1. Data collected by mobile phones
This data is usually collected by LBS (location-based service) providers, like Google, Uber, Nike. Sometimes it is also collected for research programs, like program in Singapore and 20 DAY STRANGER. Data collected by mobile phones can be also divided by locating methods listed in the following:

Method Mechanism Positional Accuracy Applying Conditions Power Consumption
GPS locating Caculate the location based on the GPS signal 10m Outdoor, no big cover
Large, in general will deplete the battery in 3 hours
WIFI locating Query the location based on the wifi’s MAC address 30-200m (Depend on the service area of the wireless transmitter) Has wifi, can access the internet
Small
Base station locating Query the location based on the ID of base stations 300m-2000m (Depend on the service area of the base station) Has signal, can access the internet
Small


Data collected by GPS or WIFI has very high locating precision. The following video shows a phone-collected trajectory of a student who moves from one campus of Tongji University to another. One can easily tell how did he/she move since the data has remarkable precision.

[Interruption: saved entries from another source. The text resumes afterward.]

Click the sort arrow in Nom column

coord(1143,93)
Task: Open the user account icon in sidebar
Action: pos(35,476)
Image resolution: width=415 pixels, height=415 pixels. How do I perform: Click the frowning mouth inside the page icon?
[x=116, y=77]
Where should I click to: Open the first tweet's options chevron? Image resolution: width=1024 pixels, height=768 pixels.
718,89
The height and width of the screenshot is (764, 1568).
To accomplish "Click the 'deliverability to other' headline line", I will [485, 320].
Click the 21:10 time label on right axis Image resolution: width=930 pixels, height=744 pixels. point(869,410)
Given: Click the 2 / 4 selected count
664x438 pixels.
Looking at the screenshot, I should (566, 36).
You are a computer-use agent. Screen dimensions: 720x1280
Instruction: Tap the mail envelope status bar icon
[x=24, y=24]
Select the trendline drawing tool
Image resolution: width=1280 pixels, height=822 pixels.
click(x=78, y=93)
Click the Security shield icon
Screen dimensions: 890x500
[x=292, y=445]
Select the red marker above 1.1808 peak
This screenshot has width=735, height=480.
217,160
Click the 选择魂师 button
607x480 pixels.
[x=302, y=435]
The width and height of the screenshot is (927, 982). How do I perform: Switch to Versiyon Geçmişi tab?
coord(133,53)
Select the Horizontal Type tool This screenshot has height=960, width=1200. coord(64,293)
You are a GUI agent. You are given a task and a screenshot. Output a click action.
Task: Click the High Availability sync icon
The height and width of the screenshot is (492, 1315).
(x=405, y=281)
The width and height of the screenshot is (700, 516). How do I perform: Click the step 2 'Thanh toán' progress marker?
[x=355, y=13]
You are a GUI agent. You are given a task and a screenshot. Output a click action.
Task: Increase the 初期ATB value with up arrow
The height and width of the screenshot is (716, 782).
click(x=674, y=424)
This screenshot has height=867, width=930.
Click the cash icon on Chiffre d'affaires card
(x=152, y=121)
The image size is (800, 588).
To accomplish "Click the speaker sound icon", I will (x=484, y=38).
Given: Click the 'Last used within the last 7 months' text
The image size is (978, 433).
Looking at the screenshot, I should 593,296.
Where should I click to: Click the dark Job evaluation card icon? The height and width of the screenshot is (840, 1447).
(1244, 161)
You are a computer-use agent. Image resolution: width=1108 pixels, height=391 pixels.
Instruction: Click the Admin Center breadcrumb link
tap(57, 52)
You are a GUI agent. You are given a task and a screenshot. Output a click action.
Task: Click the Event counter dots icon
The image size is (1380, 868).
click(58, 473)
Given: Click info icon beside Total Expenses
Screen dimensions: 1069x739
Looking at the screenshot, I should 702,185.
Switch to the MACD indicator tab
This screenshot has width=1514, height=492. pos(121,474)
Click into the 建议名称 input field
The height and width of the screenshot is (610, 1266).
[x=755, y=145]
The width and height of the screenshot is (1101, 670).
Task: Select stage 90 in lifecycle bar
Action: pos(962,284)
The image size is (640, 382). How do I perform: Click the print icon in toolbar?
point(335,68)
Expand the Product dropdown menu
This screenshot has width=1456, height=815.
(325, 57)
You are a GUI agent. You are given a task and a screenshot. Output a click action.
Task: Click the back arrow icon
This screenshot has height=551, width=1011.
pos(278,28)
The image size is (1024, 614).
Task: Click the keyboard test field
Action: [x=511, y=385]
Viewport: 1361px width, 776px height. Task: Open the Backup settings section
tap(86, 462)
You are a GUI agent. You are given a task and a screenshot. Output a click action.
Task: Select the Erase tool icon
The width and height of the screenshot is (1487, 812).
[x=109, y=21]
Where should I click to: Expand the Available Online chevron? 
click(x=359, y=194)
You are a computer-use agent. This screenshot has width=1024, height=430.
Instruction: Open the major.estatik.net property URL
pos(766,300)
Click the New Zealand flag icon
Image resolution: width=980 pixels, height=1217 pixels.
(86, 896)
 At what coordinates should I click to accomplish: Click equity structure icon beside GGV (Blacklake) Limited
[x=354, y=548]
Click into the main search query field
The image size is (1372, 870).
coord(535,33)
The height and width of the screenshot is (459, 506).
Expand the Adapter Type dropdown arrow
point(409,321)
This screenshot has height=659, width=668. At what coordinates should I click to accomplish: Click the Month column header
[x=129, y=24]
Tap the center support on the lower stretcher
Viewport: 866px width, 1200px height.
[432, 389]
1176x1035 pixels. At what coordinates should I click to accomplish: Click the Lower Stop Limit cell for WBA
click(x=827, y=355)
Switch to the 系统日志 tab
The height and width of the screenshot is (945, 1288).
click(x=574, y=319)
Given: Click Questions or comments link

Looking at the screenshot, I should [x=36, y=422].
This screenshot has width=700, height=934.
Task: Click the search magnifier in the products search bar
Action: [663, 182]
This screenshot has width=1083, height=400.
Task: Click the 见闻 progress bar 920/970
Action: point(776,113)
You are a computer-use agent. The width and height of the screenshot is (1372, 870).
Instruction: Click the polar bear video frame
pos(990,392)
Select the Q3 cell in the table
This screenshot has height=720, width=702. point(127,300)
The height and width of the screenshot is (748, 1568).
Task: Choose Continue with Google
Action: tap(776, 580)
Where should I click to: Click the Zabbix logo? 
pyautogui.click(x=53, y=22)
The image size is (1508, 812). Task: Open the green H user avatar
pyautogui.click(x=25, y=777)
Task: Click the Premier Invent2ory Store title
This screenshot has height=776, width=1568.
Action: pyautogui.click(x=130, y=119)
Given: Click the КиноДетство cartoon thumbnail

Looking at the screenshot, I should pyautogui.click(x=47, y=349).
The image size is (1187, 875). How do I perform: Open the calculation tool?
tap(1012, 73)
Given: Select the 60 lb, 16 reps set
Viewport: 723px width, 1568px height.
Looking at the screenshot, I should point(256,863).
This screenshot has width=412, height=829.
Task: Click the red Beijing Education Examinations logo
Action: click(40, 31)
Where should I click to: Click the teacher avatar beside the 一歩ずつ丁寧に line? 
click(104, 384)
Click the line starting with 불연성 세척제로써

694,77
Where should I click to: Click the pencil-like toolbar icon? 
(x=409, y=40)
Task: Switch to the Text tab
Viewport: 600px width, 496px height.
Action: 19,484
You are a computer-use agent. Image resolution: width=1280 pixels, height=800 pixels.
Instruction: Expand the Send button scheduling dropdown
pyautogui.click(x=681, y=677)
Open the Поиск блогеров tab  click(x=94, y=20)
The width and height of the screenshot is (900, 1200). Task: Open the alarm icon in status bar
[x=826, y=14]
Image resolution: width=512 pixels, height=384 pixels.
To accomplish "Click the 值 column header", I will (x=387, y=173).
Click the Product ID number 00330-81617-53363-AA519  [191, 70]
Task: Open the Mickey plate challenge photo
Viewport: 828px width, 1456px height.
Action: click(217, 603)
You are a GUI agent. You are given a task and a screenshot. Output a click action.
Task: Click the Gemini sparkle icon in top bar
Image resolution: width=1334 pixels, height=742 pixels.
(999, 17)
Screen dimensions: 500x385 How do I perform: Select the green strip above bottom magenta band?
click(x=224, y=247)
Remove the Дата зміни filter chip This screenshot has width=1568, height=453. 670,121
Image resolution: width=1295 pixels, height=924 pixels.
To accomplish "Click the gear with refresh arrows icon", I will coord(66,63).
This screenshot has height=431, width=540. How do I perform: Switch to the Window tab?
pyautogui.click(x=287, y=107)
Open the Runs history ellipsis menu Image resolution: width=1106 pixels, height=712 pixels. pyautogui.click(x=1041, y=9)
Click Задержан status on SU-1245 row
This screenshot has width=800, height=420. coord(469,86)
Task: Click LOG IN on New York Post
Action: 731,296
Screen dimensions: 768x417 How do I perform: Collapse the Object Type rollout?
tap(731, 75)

However, in most cases, it is hard to obtain large-scale phone-collected data. For researchers, it is hard to initiate a survey to obtain people’s data in large scale. For big companies, they have difficulty in obtaining the whole picture of human’s travel: Uber’s data only records the usage of uber’s car, Nike+ only records cycling or running tracks, most map apps records data only when people open the map.

2. Data collected by base stations
This data is collected by base stations and it is collected for billing and operational purposes. It contains no locational information but can be used to estimate the user’s location based on the location of the base station.

Since its passive collecting nature, this data can serve a human mobility research in urban level or even larger. The above figure shows one-day temporal-spatial trajectories of all mobile users in Shanghai. One can find 1.Data collected by base stations can roughly reflect one’s travel trajectories; 2. These “colorful lines” show some certain patterns, like they converge in the daytime and diverse in the night.

To conclude, mobile phone data is amazing and when seeing a “mobile phone data”, we need further information to decide what it really is.